Abstract
Background
The prognosis of patients with non-small cell lung cancer (NSCLC) who develop leptomeningeal metastasis (LM) is poor.
Objective
To assess the clinical efficacy of osimertinib, a third-generation tyrosine-kinase inhibitor (TKI), in patients with epidermal growth-factor receptor (EGFR)-mutated NSCLCs and LM.
Patients and Methods
Retrospective study of NSCLC patients with osimertinib-treated EGFR-mutated NSCLC and LM.
Results
Twenty patients (mean age, 61.2 years; 70% women) with adenocarcinoma NSCLC were included in the study. EGFR mutations were reported in exons 18 (n = 2), 19 (n = 7), and 21 (n = 11). Before starting osimertinib, patients had received a mean of 2.3 treatment lines. When LM was diagnosed, all patients had clinical symptoms. Sixteen (80%) patients had a performance status ≥2. At osimertinib initiation, 13 (65%) patients harbored the EGFR-T790M–resistance mutation. Osimertinib was started at 80 (n = 17), 160 (n = 2), or 40 mg/day (n = 1). All 13 (100%) patients with the T790M mutation and 4 (57%) of those without it obtained clinical responses. Among the 11 radiologically assessable patients, 9 (82%) responded, with 5 responses reported within 15 days after treatment initiation.
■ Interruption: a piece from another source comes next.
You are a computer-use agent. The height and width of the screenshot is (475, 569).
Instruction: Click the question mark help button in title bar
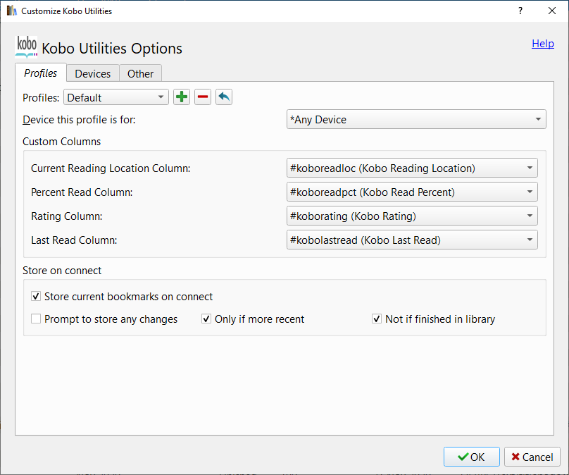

Median overall survival and progression-free survival were 18.0 and 17.2 months, respectively, from the start of osimertinib.
Conclusions
In this non-selected population, osimertinib had remarkable efficacy in NSCLC patients with LM irrespective of the presence of the EGFR-T790M–resistance mutation. Osimertinib efficacy was rapid in several patients, even some with poor performance status.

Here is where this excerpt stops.